術后常規攝雙髖正位、閉孔斜位、髂骨斜位X線片,評價手術后復位情況。本組中解剖復位(骨折無移位或移位<1mm)31例,良好復位(骨折移位2~3mm)17例,復位差(骨折移位>3mm)11例,其中26例T型、前方伴后方橫形和雙柱骨折解剖復位8例,良好復位10例,復位差8例。

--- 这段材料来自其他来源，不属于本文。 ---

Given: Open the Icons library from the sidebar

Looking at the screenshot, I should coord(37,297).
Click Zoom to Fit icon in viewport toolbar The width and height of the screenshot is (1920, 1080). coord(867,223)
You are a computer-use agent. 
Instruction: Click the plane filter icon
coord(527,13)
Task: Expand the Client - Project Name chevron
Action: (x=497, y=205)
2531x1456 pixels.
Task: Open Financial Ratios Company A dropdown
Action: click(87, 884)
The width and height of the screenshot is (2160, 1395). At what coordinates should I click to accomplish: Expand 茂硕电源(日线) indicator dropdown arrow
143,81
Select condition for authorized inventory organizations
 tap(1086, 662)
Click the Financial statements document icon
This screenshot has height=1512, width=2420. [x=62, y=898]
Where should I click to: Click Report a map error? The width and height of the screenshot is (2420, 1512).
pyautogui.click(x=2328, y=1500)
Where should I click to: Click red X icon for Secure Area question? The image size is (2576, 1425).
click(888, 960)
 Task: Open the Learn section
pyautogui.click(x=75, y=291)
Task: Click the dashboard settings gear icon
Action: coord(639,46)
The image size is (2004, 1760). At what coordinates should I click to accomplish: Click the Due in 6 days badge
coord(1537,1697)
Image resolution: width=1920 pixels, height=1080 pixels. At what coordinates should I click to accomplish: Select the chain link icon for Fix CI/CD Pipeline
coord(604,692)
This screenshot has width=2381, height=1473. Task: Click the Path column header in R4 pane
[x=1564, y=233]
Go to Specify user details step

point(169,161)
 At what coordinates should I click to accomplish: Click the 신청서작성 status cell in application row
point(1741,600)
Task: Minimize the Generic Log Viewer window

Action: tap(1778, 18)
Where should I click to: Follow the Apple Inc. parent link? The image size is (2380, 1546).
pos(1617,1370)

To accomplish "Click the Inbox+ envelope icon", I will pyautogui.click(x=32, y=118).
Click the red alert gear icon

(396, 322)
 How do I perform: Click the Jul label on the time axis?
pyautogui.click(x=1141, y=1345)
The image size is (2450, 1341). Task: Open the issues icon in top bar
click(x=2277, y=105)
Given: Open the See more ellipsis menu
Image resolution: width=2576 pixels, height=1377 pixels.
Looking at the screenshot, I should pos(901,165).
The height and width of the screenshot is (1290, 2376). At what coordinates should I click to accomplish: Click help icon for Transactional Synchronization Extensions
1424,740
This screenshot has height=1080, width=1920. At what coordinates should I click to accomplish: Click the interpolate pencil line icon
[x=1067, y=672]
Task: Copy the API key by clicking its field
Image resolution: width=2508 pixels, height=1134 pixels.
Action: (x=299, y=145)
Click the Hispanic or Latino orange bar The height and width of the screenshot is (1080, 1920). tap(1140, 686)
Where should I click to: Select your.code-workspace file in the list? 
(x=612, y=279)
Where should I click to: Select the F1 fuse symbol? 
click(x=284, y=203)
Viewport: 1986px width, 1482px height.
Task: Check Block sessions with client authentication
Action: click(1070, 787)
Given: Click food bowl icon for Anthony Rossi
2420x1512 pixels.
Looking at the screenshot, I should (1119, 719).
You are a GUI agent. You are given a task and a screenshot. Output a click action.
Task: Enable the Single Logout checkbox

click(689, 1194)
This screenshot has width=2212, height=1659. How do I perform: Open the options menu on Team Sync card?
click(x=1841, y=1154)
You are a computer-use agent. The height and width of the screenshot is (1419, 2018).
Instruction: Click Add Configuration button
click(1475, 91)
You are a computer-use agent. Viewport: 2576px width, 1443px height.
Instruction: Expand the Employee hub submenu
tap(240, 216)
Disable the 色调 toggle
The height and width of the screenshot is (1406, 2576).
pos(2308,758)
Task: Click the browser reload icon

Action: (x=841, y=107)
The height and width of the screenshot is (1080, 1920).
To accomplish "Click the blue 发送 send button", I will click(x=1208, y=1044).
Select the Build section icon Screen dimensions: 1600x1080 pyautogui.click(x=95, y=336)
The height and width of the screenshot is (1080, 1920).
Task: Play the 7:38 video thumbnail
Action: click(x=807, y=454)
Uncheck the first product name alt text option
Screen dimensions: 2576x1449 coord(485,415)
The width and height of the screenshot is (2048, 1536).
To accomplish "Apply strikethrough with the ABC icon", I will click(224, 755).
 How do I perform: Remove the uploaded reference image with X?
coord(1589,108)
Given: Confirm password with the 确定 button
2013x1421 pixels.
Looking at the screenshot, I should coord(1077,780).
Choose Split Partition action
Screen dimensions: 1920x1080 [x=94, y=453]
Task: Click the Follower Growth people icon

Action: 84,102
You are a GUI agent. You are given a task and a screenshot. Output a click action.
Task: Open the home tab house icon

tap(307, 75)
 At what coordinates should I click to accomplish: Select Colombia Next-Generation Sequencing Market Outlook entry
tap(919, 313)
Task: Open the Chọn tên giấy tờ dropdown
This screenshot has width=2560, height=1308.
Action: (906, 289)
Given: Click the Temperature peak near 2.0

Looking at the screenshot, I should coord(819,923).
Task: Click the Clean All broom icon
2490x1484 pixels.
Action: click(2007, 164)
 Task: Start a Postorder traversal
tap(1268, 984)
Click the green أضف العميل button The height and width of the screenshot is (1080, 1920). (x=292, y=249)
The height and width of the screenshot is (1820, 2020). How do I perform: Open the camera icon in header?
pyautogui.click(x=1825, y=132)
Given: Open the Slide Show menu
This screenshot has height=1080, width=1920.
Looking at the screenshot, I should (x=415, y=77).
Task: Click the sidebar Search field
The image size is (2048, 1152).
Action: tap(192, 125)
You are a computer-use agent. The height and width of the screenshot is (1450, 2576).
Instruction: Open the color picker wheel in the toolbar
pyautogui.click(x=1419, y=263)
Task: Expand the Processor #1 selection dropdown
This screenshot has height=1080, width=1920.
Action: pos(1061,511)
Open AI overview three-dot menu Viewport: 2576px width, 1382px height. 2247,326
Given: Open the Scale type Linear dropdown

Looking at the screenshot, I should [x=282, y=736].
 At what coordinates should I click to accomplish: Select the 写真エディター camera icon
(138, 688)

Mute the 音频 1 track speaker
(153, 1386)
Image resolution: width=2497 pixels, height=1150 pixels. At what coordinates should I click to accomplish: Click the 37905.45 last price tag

59例有51例獲得隨訪,平均16.9個月(3~32個月)。本組病例未發生感染及骨折不愈合,未發生醫源性坐骨神經和臀上神經損傷。發生異位骨化11例,按Brooker分級[1],Ⅰ級6例,Ⅱ級3例,Ⅲ級2例。
討 論
髖臼骨折解剖復雜,手術入路眾多,臨床上常用的有KL入路、髂腹股溝入路、擴展的髂骨股骨入路及前后聯合入路,但沒有一個理想的手術入路適應于所有的髖臼骨折[2]。正確的手術入路選擇是手術成功和達到良好預后的關鍵。在X線片、CT掃描和三維重建的基礎上根據Letournel 和Judet分類方法[3]正確分型,確定骨折線的位置及主要移位骨折的位置對選擇手術入路至關重要,同時結合術者對手術入路的把握情況作出正確的選擇。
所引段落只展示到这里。